1.4.3 It's all down to connections

For Iris Marion Young, the responsibility of those in North America and Europe towards distant others does indeed rest with their connections to injustices elsewhere, but it would be a mistake to stretch this line of reasoning too far. Although these connections, whether as a consumer, boardroom executive or shop manager, can establish a line of responsibility, as was claimed in Section 3.1, for Young this is only the starting point and not the end point of our involvement. We do not have to worry endlessly about exactly where the shirt on our back comes from or think that we are in some way to blame for the harm done by ruthless factory managers elsewhere, but, she argues, we should be aware that we are connected to an economic system which allows sweatshops to persist across the globe. As Young understands it, those in the antisweatshop movement are not demanding that everyone should care about workers on the other side of the world simply because they suffer oppression and injury – as do many people in other kinds of contexts. Rather, it is because we are all part of much bigger processes which enable those conditions that we should do what we can. We may not be to blame for suffering elsewhere, but in this and many other cases, we are connected to it. As she goes on to say:

The harm the workers suffer comes most immediately at the hands of factory owners and managers who set hunger level wages and inhumane hours and intimidate anyone who tries to change these conditions. These owners and managers themselves operate, however, in a huge global system that both encourages their practices and constrains their ability to modify those practices – because of a realistic fear of being undercut in a highly competitive environment. The antisweatshop movement argues that all the persons and institutions who participate in the structured processes that produce this constraint should take responsibility for the condition of the workers.

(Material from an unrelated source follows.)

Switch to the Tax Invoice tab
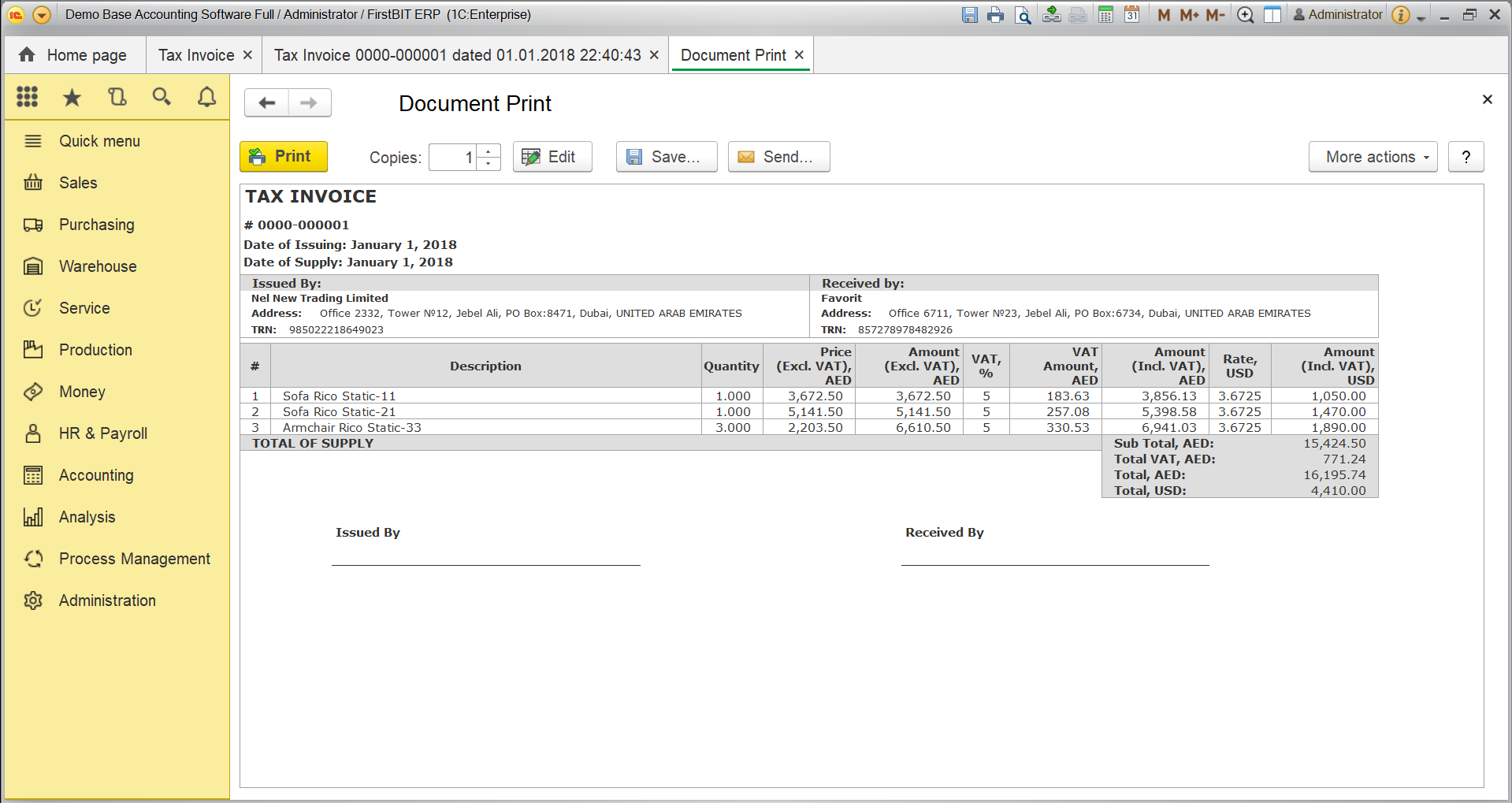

We are connected to them; we wear clothes they make; we sell them in our stores.

(Young, 2003, p. 40)

Our connection to a system which produces these harms and injustices means that we have a political responsibility to do something about them. The intolerable conditions endured in sweatshops, wherever they may be, come about through the actions of many different people operating in ways that, were they aware of the final consequences, they may well choose not to adopt. The same unedifying spectacle, the same soulless multinationals and rapacious local firms figure in Young's account of factory sweatshops as much as they do in Krugman's, but this time the argument is not to leave them well alone; it is to intervene in a global system that encourages the worst practices to ensure economic survival. Left to their own devices, sweatshop economies will not lead their workforces out of poverty, but deeper into it. Accepting political responsibility, on this view, means, first and foremost, understanding how individuals, groups and institutions are tied into the global market system and then acting upon those connections.